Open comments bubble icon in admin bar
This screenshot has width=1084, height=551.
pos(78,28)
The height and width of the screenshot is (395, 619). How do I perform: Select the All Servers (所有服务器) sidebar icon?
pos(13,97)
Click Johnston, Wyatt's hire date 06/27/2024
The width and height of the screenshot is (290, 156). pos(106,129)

* * *

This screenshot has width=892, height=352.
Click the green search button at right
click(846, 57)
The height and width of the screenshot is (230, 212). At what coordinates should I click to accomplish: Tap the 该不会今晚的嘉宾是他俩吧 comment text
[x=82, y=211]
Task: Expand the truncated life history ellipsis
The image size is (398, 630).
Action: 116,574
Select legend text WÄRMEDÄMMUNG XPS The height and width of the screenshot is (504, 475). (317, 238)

---

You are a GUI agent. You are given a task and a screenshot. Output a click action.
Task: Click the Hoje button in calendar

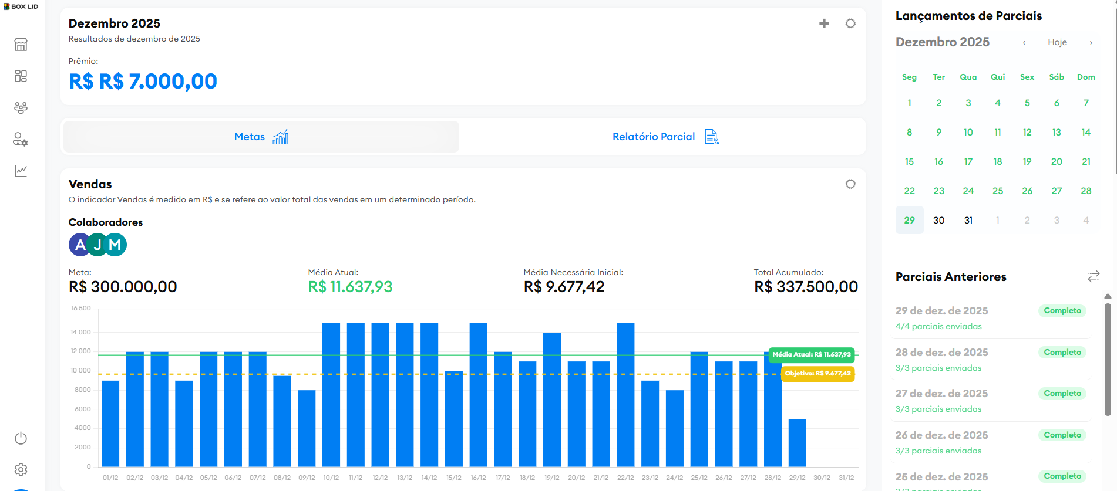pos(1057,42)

**Work task**. What you give back should be exactly the lines of the data above from the line with "Click the green search button at right" through the line with "Select legend text", both of those included, and nothing more.

**Task response**.
Click the green search button at right
click(846, 57)
The height and width of the screenshot is (230, 212). At what coordinates should I click to accomplish: Tap the 该不会今晚的嘉宾是他俩吧 comment text
[x=82, y=211]
Task: Expand the truncated life history ellipsis
The image size is (398, 630).
Action: 116,574
Select legend text WÄRMEDÄMMUNG XPS The height and width of the screenshot is (504, 475). (317, 238)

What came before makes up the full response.